Les Cubains ont élu, hier dimanche, le Parlement dont sera issu le mois prochain le successeur du président Raul Castro. Ces élections générales sont les premières à se tenir depuis le décès, survenu fin 2016, du père de la révolution cubaine Fidel Castro.

Mais elles constituent surtout une étape cruciale vers la fin de près de 60 années de pouvoir sans partage des frères Castro. Le processus singulier de ces élections générales se répète tous les cinq ans. 605 candidats ont été investis pour autant de sièges de députés, mais ils doivent tout de même être élus. Un total de 1265 délégués provinciaux doivent également être validés par huit millions d’électeurs cubains âgés de plus de 16 ans. Le 16 avril, les députés élus dimanche désigneront parmi eux les 31 membres du Conseil d’Etat ainsi que le président de cet organe exécutif suprême qui succédera à Raul Castro. Agé de 86 ans, ce dernier est résolu à passer la main 12 ans après avoir pris la suite de son frère aîné. Ce changement de président «est un défi mais il obéit à la loi naturelle. Nous sommes vieux et nous devons prendre notre retraite», soulignait, hier dimanche devant un bureau de vote de La Havane, le lieutenant-colonel à la retraite Rigoberto Celorio, âgé de 82 ans.
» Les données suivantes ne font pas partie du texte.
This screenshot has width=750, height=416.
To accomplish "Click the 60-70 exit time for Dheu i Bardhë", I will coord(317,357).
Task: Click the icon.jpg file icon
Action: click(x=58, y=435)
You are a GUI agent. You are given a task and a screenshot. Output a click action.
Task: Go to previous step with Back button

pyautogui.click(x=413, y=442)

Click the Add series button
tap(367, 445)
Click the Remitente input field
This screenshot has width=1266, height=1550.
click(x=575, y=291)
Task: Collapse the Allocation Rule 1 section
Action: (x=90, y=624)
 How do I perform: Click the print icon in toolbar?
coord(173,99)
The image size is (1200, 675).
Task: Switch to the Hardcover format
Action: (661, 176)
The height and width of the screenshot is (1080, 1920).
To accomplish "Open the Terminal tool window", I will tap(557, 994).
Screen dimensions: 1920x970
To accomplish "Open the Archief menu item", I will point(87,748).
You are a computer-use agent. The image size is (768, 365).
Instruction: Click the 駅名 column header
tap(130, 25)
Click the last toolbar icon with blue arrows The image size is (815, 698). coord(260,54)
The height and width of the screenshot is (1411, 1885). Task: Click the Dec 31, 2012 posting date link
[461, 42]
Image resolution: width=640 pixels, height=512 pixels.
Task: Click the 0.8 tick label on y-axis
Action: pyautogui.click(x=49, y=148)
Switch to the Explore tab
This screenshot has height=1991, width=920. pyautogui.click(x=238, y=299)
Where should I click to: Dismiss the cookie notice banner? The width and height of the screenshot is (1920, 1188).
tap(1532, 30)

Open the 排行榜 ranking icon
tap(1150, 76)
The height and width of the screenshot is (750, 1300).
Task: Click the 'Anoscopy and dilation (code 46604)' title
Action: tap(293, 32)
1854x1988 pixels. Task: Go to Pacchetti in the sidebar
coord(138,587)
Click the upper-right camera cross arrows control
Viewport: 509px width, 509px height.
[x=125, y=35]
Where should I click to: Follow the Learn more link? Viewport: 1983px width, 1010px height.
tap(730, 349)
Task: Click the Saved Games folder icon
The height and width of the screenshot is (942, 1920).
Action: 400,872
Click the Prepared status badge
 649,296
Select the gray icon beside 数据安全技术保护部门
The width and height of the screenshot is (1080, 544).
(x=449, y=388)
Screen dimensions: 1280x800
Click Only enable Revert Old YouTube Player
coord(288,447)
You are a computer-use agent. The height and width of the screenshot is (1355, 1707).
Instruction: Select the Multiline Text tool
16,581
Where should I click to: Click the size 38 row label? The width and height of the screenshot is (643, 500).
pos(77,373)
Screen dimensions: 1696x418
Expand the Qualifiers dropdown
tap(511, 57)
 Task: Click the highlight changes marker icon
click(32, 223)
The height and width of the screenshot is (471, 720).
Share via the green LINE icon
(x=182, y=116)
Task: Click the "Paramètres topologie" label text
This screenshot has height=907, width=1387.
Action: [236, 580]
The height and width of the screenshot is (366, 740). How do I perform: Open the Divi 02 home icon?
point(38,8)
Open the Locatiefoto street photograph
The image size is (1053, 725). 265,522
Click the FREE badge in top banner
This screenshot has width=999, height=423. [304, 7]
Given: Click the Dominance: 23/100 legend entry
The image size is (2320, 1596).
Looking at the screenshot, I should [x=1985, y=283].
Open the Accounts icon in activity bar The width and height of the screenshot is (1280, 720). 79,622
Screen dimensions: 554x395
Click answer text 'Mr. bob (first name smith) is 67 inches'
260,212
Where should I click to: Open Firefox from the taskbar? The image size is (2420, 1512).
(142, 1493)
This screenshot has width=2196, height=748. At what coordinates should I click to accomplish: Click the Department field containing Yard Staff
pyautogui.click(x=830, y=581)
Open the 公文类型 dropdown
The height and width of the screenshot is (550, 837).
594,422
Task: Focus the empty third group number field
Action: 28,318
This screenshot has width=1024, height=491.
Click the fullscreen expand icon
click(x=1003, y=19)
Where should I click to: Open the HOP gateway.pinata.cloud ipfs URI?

Au moment de voter, les membres du gouvernement ont rappelé que ce changement n’était pas voué à bouleverser l’orientation du régime castriste. «Il y aura une dimension de renouvellement, mais aussi de continuité», a notamment déclaré aux médias officiels le ministre des Affaires étrangères Bruno Rodriguez. Dans l’attente d’une éventuelle confirmation ces prochaines semaines, c’est le premier vice-président et numéro deux du gouvernement, Miguel Diaz-Canel, 57 ans, qui semble le mieux placé pour assumer les plus hautes fonctions au Conseil d’Etat cubain. S’il est désigné, cet apparatchik, né après la révolution, devrait asseoir son autorité, consolider les bases du régime et poursuivre l’indispensable « actualisation » du modèle économique de l’île esquissée par le cadet des Castro. Des charges lourdes pour un ingénieur de formation au profil plutôt discret.
En participant à ce scrutin, « nous donnons une continuité, nous réaffirmons, nous confirmons, nous consolidons, nous défendons » le système révolutionnaire, a insisté ce dernier, après avoir voté à Santa Clara, dans le centre du pays. Raul Castro, qui a voté tôt dimanche à Santiago de Cuba, berceau de la révolution castriste, continuera de veiller sur le pays, puisqu’il restera à la tête du tout puissant Parti communiste de Cuba (PCC) jusqu’au prochain congrès prévu pour 2021, l’année de ses 90 ans. Au terme de ce scrutin, dont les chiffres complets seront connus aujourd’hui lundi, l’Assemblée nationale sera renouvelée à plus de 50%, puisque 338 députés étrenneront leurs nouveaux sièges. Mais la plupart des caciques du PCC et du gouvernement doivent conserver leurs mandats. Fait notable, la présence des femmes sera encore accrue et atteindra cette fois 53% des députés. L’île fait déjà partie des champions mondiaux en la matière avec 48% de députées dans l’actuelle législature. À Cuba, la participation aux élections avoisine habituellement les 90%. Le vote n’est pas obligatoire mais il est vivement encouragé par les autorités. Privée de candidats, sans accès aux médias contrôlés par l’Etat et le PCC, l’opposition conteste ces élections qu’elle juge biaisées et regrette l’absence de suffrage présidentiel direct. Des groupes tels que Cuba decide ont appelé leurs partisans à voter blanc ou noircir leurs bulletins de slogans contestataires.